Шагнув под ледяные струи душа, парень впервые за последние недели две ощутил нечто, отдаленно напоминающее облегчение. Вода, обжигающе холодная, стекала по напряженным мышцам, смывая с тела следы вчерашнего ада – круги под глазами, запах табака, бурые разводы засохшей крови.
Она растекалась по черному кафелю причудливыми узорами, напоминая те самые трещины, что давно пролегли в его душе. Адриан запрокинул голову, подставив лицо напору воды, словно надеясь, что поток сможет вымыть хоть часть той гнили, что разъедала его изнутри. Но он прекрасно знал – не сможет.
Вода очищала только кожу. Она была бессильна против той тьмы, что годами копилась в нем, против отцовских уроков, выжженных не только в памяти, но и на спине.

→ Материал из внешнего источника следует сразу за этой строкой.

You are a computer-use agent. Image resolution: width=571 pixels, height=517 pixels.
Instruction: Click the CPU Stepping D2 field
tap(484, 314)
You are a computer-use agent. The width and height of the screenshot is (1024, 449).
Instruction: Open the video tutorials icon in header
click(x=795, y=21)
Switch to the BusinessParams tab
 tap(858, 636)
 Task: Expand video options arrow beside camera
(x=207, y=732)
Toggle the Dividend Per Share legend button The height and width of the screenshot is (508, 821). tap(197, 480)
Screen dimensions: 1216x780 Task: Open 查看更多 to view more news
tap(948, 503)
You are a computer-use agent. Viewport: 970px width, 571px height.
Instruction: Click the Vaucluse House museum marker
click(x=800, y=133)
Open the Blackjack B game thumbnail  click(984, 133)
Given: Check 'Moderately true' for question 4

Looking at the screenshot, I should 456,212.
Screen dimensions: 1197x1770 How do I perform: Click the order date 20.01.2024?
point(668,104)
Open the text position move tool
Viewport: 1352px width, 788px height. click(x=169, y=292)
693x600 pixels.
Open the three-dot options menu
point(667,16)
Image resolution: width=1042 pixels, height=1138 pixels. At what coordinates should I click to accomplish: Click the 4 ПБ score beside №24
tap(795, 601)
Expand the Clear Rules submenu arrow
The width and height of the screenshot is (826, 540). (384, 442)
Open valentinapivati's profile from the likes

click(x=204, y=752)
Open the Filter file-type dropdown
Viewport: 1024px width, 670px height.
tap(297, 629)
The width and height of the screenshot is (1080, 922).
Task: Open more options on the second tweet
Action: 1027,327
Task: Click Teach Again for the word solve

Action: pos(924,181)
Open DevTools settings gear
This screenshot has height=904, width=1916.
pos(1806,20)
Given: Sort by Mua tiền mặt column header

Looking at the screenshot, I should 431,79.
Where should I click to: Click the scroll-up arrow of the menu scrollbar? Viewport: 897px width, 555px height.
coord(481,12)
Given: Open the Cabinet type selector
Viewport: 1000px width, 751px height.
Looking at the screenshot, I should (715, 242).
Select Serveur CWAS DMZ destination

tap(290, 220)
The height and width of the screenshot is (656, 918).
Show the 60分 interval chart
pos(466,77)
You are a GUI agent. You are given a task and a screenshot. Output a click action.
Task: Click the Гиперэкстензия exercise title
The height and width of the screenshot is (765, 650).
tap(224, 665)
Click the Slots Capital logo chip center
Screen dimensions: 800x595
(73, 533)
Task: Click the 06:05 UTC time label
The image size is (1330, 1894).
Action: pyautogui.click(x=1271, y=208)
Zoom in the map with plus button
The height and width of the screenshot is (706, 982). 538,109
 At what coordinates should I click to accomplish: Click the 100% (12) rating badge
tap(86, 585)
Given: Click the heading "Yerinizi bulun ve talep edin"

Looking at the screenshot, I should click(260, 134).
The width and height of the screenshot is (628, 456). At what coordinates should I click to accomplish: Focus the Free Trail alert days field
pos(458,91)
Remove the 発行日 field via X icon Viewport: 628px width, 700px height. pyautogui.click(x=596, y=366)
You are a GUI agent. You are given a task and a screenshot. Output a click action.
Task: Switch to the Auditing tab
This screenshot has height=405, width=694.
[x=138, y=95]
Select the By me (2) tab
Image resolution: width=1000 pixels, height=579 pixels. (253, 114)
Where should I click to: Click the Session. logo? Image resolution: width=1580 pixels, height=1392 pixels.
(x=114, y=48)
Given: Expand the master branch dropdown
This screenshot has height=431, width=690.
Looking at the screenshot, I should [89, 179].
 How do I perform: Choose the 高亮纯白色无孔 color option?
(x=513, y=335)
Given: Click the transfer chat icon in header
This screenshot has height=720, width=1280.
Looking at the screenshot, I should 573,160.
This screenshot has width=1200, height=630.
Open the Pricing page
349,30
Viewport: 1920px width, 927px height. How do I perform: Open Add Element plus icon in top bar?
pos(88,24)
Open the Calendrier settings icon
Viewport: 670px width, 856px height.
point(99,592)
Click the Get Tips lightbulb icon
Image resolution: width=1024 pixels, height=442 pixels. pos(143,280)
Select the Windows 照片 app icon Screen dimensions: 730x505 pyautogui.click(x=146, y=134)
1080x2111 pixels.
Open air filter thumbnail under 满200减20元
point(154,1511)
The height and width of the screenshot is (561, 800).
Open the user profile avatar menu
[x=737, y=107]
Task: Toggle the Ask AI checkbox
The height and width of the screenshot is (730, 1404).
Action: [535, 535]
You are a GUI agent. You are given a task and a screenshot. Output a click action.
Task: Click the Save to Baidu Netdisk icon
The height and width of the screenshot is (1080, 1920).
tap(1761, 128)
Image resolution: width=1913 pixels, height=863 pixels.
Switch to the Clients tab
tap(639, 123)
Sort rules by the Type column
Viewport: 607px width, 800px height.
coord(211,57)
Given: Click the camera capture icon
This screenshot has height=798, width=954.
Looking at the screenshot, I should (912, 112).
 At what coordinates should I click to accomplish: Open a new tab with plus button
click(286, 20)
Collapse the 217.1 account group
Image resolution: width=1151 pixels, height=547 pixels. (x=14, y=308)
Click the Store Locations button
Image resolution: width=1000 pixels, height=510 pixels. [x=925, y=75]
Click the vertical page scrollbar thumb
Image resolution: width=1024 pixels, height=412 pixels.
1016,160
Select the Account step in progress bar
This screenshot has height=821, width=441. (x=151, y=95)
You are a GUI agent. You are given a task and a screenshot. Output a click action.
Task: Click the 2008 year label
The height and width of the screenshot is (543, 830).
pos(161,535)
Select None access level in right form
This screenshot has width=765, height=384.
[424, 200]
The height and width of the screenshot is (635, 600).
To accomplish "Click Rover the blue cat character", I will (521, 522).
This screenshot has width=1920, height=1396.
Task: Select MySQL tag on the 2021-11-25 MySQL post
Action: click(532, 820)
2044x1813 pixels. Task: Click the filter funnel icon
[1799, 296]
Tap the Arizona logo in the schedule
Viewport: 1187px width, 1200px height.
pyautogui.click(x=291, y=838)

Пальцы вцепились в мокрые пряди волос, словно пытаясь вырвать с корнем сами мысли. Капли стекали по лицу, оставляя на губах металлический привкус – наверное, кровь с разбитых костяшек. Тело Адриана впитывало только кровь, ведь слезам он не давал шанса. Ледяные струи хлестали по лицу, груди, спине, и когда вода достигла татуировки на предплечье, Адриан ощутил, как будто его спалили дотла. Не для возрождения. Не для жизни. Феникс, вырвавшийся из огня лишь затем, чтобы жечь других. И с этой секунды в нем что-то переломилось, будто сломанные кости наконец срослись крепче прежнего. Теперь он диктовал правила. Теперь каждый его шаг, каждый удар, каждый взгляд будет отлит в стали. Ради одного. Чтобы где-то там, в небытии, Джек Лейман сквозь пелену смерти смог хмыкнуть: «Ну наконец-то, чертов упрямец».